WHAT YOU WILL DO:
**a.** Retype part of the malaria drug article, beginning at the words "The drugs, both" and stopping after "Medicine and Hygiene.".
**b.** Using the malaria drug article, say yes or no to each statement and quote the deciding words: (i) Sanofi-Aventis and Far-Manguinhos will patent the new drugs. (ii) The plant Artemisia annua is grown in China. (iii) Nick White spoke to reporters at a meeting of the American Society of Tropical Medicine and Hygiene.
**c.** According to the malaria drug article, how many people does malaria make seriously ill every year?

TEXT UNDER STUDY:
___

A non-profit group announced Monday it has persuaded two companies to make cheap and easy-to-take combination doses of the most effective malaria pills and should have them available by the end of next year.
/ Source: Reuters

A non-profit group announced Monday it has persuaded two companies to make cheap and easy-to-take combination doses of the most effective malaria pills and should have them available by the end of next year.

The Drugs for Neglected Diseases Initiative, a group set up by Medecins Sans Frontieres (Doctors Without Borders) and other groups to find cheap alternatives for treating common deadly diseases, said it now needs help persuading groups to distribute the pills and finding people to take them.

The drugs, both artemisinin-based combination therapies or ACTs, will be more convenient and less expensive than currently available drugs -- and far more effective than the old quinoline-based drugs, the group said.

France’s Sanofi-Aventis and Brazil’s Far-Manguinhos will make the drugs without patenting them, and will work to get the cost down to less than $1 a dose, the group said.

“The reason that countries are using lousy drugs to treat malaria is that they can’t afford better drugs,” said Nick White of Britain’s Oxford University and the nonprofit Wellcome Trust, who worked on the initiative.

“You go to most rural areas of the tropics where malaria kills children and most are using drugs that are not effective,” White told reporters at a meeting of the American Society of Tropical Medicine and Hygiene.

“Malaria actually could be fixed. We don’t need a miracle drug. We don’t need a miracle vaccine. We have the tools now,” White added. “We actually could save millions of lives.”

Malaria, caused by a one-celled parasite called plasmodium carried by mosquitoes, kills at least a million people every year and makes 300 million people seriously ill. Ninety per cent of deaths are in Africa south of the Sahara, mostly among young children, according to the World Health Organization.

Two children killed a minute
“Malaria kills an African child every 30 seconds,” the WHO says.

The Plasmodium falciparum parasite that causes most deadly cases of malaria resists conventional antimalarial drugs such as chloroquine, sulfadoxine-pyrimethamine and amodiaquine.

Compounds known as artemisinins are derived from the plant Artemisia annua, grown in China. They have been shown to reduce deaths from malaria by up to 30 percent if used properly.

The artemisinins will cure falciparum malaria in seven days, but in combination with other drugs can do the job in three days.

Switzerland’s Novartis AG markets an ACT drug called Coartem, but malaria experts said it was too expensive for widespread use.

___

Saved entries
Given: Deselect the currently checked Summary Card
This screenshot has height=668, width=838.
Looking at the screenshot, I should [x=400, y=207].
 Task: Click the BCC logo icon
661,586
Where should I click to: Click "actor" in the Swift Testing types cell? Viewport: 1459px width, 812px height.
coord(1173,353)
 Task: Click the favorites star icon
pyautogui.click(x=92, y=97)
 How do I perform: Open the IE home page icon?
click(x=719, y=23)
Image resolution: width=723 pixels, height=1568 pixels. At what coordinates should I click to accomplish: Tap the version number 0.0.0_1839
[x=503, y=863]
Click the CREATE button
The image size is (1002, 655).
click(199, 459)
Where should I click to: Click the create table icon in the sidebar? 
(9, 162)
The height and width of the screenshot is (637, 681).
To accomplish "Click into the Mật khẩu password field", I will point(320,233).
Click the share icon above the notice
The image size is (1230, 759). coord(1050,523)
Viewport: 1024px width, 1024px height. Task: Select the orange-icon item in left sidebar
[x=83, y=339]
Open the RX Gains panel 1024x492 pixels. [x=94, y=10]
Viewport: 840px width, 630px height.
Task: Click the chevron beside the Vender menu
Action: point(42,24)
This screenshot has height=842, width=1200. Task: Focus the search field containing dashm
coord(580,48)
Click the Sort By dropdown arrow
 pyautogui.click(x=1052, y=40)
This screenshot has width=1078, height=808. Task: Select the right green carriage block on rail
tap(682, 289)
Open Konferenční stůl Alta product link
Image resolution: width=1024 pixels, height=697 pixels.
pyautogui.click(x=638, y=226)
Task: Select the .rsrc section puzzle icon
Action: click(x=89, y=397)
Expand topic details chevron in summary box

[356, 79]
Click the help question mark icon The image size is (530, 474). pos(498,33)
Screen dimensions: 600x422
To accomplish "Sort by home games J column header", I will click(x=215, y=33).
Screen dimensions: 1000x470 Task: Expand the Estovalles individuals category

___

ANSWERS GIVEN:
**a.**
The drugs, both artemisinin-based combination therapies or ACTs, will be more convenient and less expensive than currently available drugs -- and far more effective than the old quinoline-based drugs, the group said.

France’s Sanofi-Aventis and Brazil’s Far-Manguinhos will make the drugs without patenting them, and will work to get the cost down to less than $1 a dose, the group said.

“The reason that countries are using lousy drugs to treat malaria is that they can’t afford better drugs,” said Nick White of Britain’s Oxford University and the nonprofit Wellcome Trust, who worked on the initiative.

“You go to most rural areas of the tropics where malaria kills children and most are using drugs that are not effective,” White told reporters at a meeting of the American Society of Tropical Medicine and Hygiene.

**b.**
(i) No: "will make the drugs without patenting them"
(ii) Yes: "derived from the plant Artemisia annua, grown in China"
(iii) Yes: "White told reporters at a meeting of the American Society of Tropical Medicine and Hygiene"

**c.** Malaria makes 300 million people seriously ill every year.